Set problem: Give the listing below again, replacing "taskbar" with "task bar" wherever it occurs and leaving everything else unchanged.

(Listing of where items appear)

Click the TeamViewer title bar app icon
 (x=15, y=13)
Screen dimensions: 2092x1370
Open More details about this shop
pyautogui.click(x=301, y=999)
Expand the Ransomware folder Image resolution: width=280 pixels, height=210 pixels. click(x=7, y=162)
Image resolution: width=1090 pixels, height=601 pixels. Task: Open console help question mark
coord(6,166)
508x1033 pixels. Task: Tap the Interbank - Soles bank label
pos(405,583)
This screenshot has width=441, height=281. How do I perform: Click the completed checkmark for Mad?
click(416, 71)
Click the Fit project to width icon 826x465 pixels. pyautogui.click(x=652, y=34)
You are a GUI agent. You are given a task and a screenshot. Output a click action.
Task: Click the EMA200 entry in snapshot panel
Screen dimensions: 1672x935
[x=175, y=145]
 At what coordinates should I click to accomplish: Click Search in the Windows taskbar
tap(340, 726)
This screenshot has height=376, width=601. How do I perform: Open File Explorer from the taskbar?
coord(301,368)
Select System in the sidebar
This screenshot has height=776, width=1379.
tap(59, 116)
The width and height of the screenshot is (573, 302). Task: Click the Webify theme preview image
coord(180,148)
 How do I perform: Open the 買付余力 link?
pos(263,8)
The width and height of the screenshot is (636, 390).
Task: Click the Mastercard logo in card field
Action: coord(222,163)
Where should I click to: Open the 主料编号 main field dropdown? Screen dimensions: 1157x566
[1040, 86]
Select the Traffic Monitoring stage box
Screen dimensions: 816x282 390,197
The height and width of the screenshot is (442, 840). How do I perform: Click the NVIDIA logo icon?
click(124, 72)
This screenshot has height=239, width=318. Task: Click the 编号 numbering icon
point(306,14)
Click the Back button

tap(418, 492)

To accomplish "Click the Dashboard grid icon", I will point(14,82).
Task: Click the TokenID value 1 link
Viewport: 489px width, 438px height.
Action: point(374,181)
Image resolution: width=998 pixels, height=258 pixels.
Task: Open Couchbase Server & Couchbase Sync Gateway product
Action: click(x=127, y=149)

Solution to this task:
Click the TeamViewer title bar app icon
 (x=15, y=13)
Screen dimensions: 2092x1370
Open More details about this shop
pyautogui.click(x=301, y=999)
Expand the Ransomware folder Image resolution: width=280 pixels, height=210 pixels. click(x=7, y=162)
Image resolution: width=1090 pixels, height=601 pixels. Task: Open console help question mark
coord(6,166)
508x1033 pixels. Task: Tap the Interbank - Soles bank label
pos(405,583)
This screenshot has width=441, height=281. How do I perform: Click the completed checkmark for Mad?
click(416, 71)
Click the Fit project to width icon 826x465 pixels. pyautogui.click(x=652, y=34)
You are a GUI agent. You are given a task and a screenshot. Output a click action.
Task: Click the EMA200 entry in snapshot panel
Screen dimensions: 1672x935
[x=175, y=145]
 At what coordinates should I click to accomplish: Click Search in the Windows task bar
tap(340, 726)
This screenshot has height=376, width=601. How do I perform: Open File Explorer from the task bar?
coord(301,368)
Select System in the sidebar
This screenshot has height=776, width=1379.
tap(59, 116)
The width and height of the screenshot is (573, 302). Task: Click the Webify theme preview image
coord(180,148)
 How do I perform: Open the 買付余力 link?
pos(263,8)
The width and height of the screenshot is (636, 390).
Task: Click the Mastercard logo in card field
Action: coord(222,163)
Where should I click to: Open the 主料编号 main field dropdown? Screen dimensions: 1157x566
[1040, 86]
Select the Traffic Monitoring stage box
Screen dimensions: 816x282 390,197
The height and width of the screenshot is (442, 840). How do I perform: Click the NVIDIA logo icon?
click(124, 72)
This screenshot has height=239, width=318. Task: Click the 编号 numbering icon
point(306,14)
Click the Back button

tap(418, 492)

To accomplish "Click the Dashboard grid icon", I will point(14,82).
Task: Click the TokenID value 1 link
Viewport: 489px width, 438px height.
Action: point(374,181)
Image resolution: width=998 pixels, height=258 pixels.
Task: Open Couchbase Server & Couchbase Sync Gateway product
Action: click(x=127, y=149)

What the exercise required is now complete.